## TASK DESCRIPTION
Every entry below must be retyped exactly, and the pictures must be left out.

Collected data

━━━━━━

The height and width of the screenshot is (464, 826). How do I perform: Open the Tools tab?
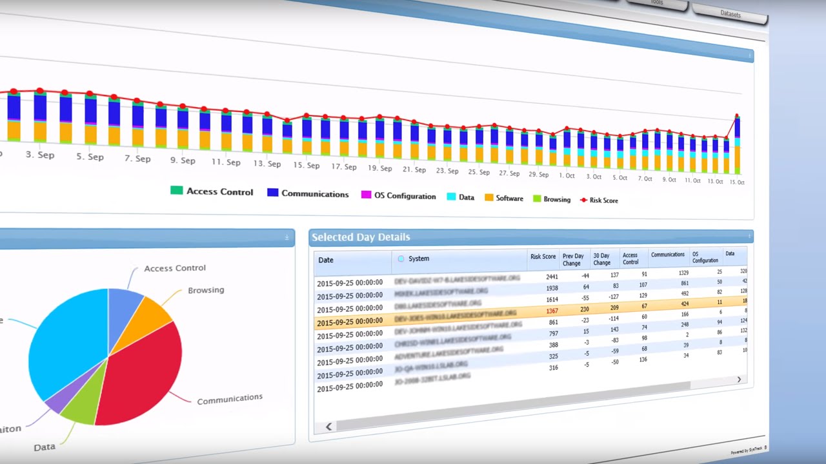pos(656,3)
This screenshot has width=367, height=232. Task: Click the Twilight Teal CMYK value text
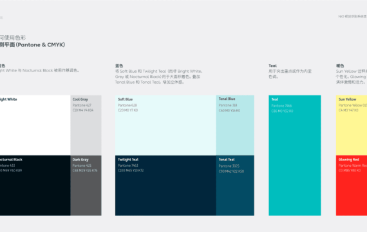131,171
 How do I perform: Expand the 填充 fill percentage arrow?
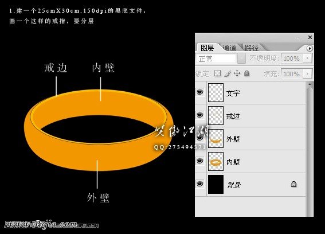coord(307,74)
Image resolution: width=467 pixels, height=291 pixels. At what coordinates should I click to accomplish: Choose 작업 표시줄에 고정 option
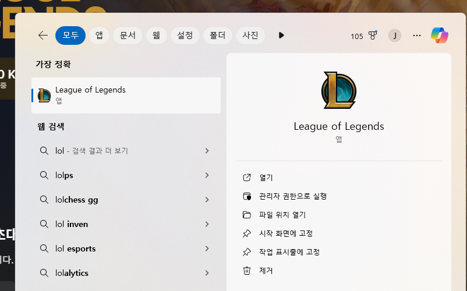pyautogui.click(x=289, y=252)
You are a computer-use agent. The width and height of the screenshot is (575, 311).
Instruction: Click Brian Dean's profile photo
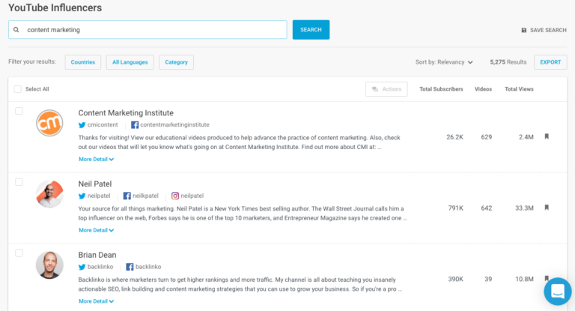tap(49, 265)
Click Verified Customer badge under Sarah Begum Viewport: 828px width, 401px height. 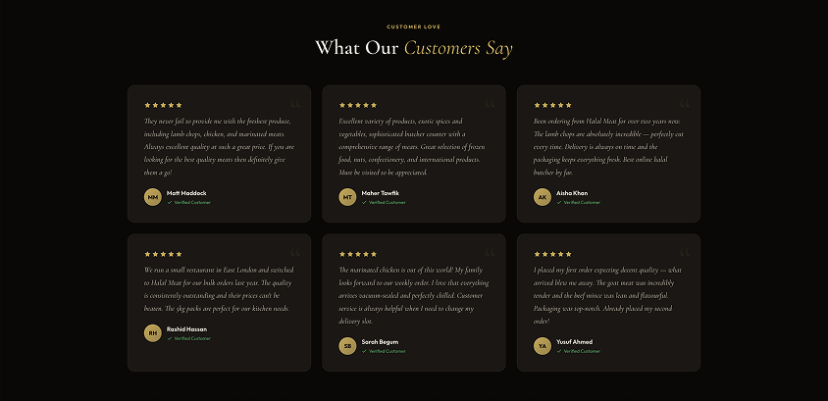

━━━━━━

## RESULT BELOW
The height and width of the screenshot is (464, 826). How do I perform: Open the Tools tab?
pos(656,3)
This screenshot has width=367, height=232. Task: Click the Twilight Teal CMYK value text
131,171
 How do I perform: Expand the 填充 fill percentage arrow?
coord(307,74)
Image resolution: width=467 pixels, height=291 pixels. At what coordinates should I click to accomplish: Choose 작업 표시줄에 고정 option
pyautogui.click(x=289, y=252)
You are a computer-use agent. The width and height of the screenshot is (575, 311).
Instruction: Click Brian Dean's profile photo
tap(49, 265)
Click Verified Customer badge under Sarah Begum Viewport: 828px width, 401px height. 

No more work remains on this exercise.